A maior parte do nosso corpo é composta por água, mas, além de sua inegável importância para a vida humana e da biosfera, esse elemento traz o registro daquilo que foi vivido pelo próprio planeta Terra já que, por meio de seus ciclos, a água presente na natureza nos dias atuais é a mesma de eras geológicas passadas. É a partir dessa relação ecológica e com a memória, que o coletivo Duodreno produziu a instalação expositiva Aquarum, aberta ao público na Galeria de Arte e Pesquisa (GAP) da Universidade Federal do Espírito Santo (Ufes), em Vitória. O projeto foi um dos 15 contemplados pela 5ª edição do Prêmio de Artes Plásticas Marcantonio Vilaça da Fundação Nacional de Artes – Funarte.
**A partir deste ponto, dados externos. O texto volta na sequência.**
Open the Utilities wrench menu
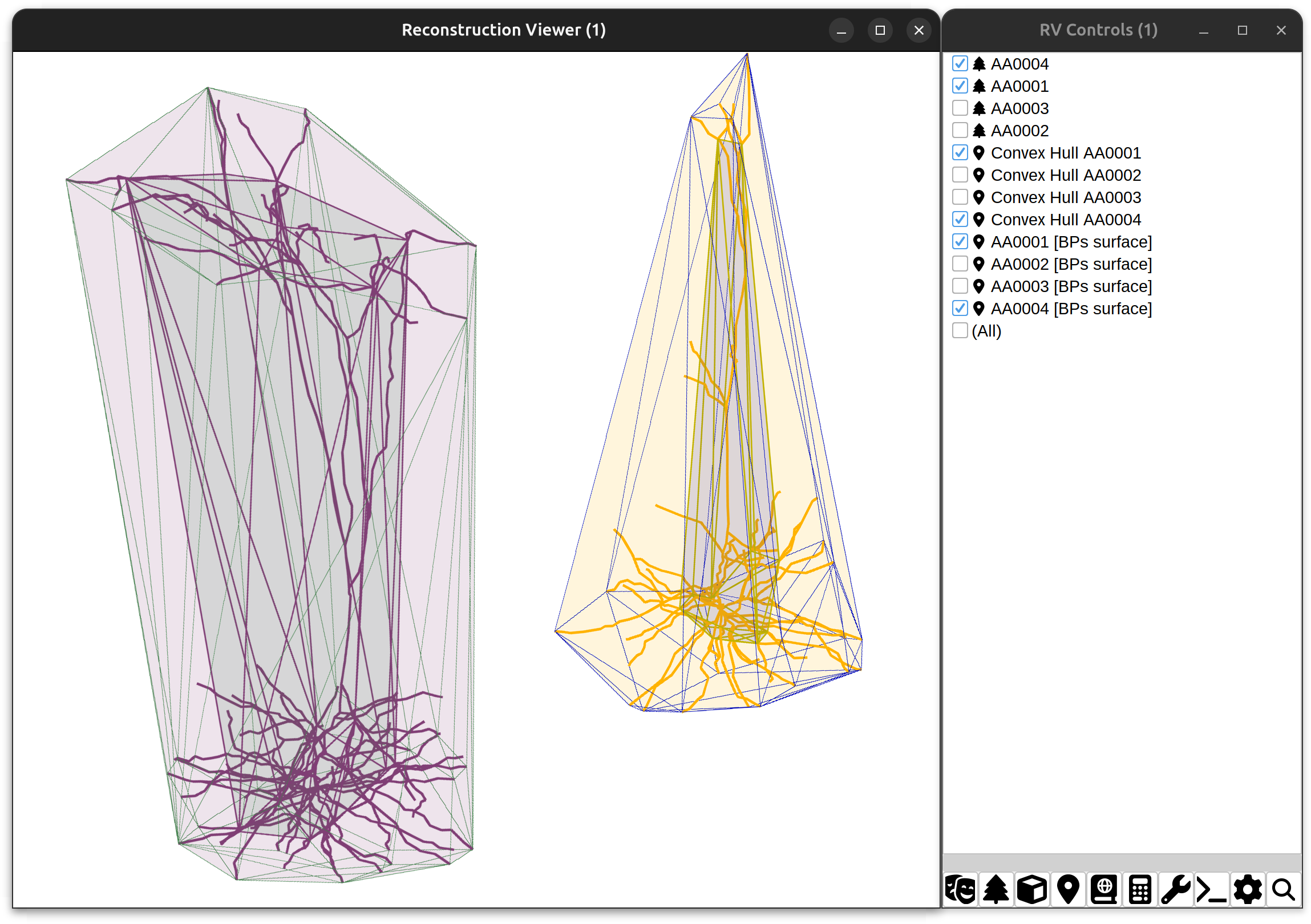This screenshot has width=1311, height=924. click(x=1176, y=889)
No período de visitação, de 16 de julho a 30 de agosto, o público será parte integrante da intervenção e fundamental para dar sentido à proposta artística de Aquarum. É que a instalação consiste em um poço semi-artesiano com uma profundidade de 16 metros perfurado dentro da própria galeria, do qual será extraída a água a ser servida aos visitantes. Para a drenagem, os frequentadores irão contar com uma bomba tipo picota. A água do poço também será devidamente tratada para o consumo humano. Em um monitor de TV, os espectadores ainda poderão se inteirar sobre a perfuração do poço por meio do registro audiovisual desse processo.
Ao possibilitar a ingestão da água drenada do poço, Aquarum integrará o espectador com algo mais amplo e carregado de ancestralidade: com a memória do ato de beber a água direto da fonte. Como uma ação de comunhão, o interagente será colocado diante de sua condição planetária que, assim como os demais seres que necessitam de água para viver, será convidado a se perceber em constante troca com a biosfera integrando um todo (presente, passado e futuro) por meio de um ciclo de transformações infinitas.
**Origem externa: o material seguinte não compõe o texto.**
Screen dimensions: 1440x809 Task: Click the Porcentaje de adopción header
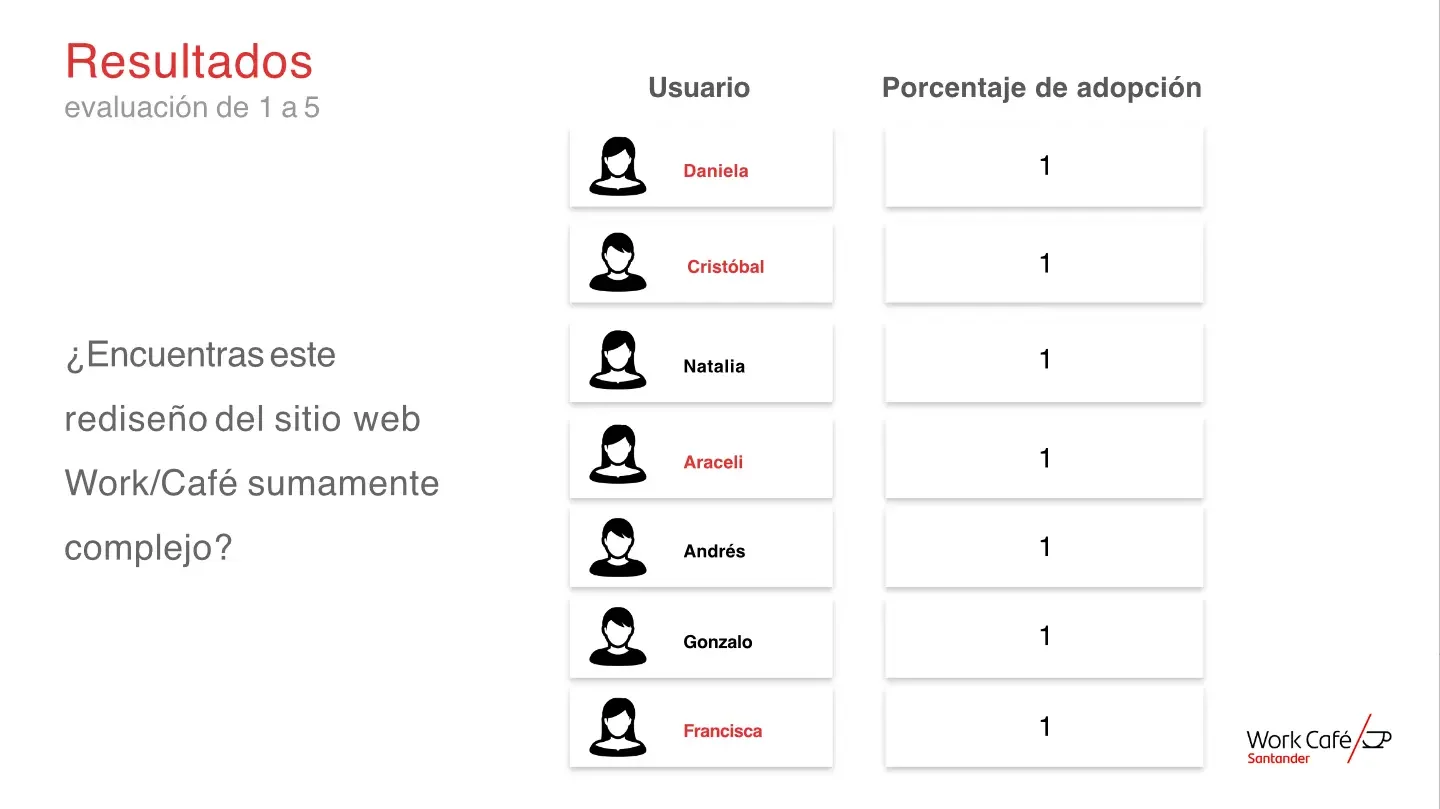click(x=1041, y=88)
Comunhão com a memória planetária
Formado pelos artistas Piatan Lube e Júlio Tigre, o coletivo Duodreno propõe, metaforicamente, provocar a passagem para o campo visível daquilo que estava invisível e vice-versa, promovendo intervenções que ampliem e redimensionem o espaço expositivo. O trabalho em dupla foi resultado de uma aproximação vivenciada em 2011. Na ocasião, Piatan desenvolveu um projeto de residência artística na Galeria de Arte Casarão, em Viana, sob a orientação de Júlio Tigre. Donos de trajetórias artísticas individuais, os dois artistas, de alguma forma, já tratavam o território como componente chave de suas criações ou intervenções anteriores.
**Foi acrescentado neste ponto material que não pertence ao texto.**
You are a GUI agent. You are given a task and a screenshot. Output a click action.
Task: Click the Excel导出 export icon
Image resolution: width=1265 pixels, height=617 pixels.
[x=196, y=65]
Aquarum visa estabelecer uma nova cartografia ao considerar os extratos geológicos subterrâneos e fazer uso de uma matéria originária: a água tem a capacidade de transferir informação para outros sistemas como os organismos vivos. Seguindo essa ideia, o público é convidado a consumir a água extraída do poço durante sua experiência com a intervenção, ou seja, haverá uma contaminação e um encontro de águas. Piatan Lube explica que a proposta é acessar o imaginário planetário por meio da perfuração do solo deste território ideológico, que busca, no subsolo, a memória das coisas do mundo, ao mesmo tempo em que brinda, em um estado de comunhão, esse encontro por meio da ingestão da água retirada do poço: “esse processo de criação é ritualístico e propõe a arte como alimento. Ao desfrutar desse elemento e de seus significados, o público poderá atribuir ao espaço expositivo uma função a partir dos lençóis que estão sob a GAP. Trata-se de uma obra em sua experiência processual do real, sendo disponibilizada como água/memória, água/arte, água/conceito, água/fenômeno, água/mundo para ser bebida dentro do espaço expositivo de modo a negociar sua poética com a institucionalização desse lugar. Será um ativamento cíclico com os lugares que carregaremos para dentro de nós. É a fonte de vida na fonte das artes”.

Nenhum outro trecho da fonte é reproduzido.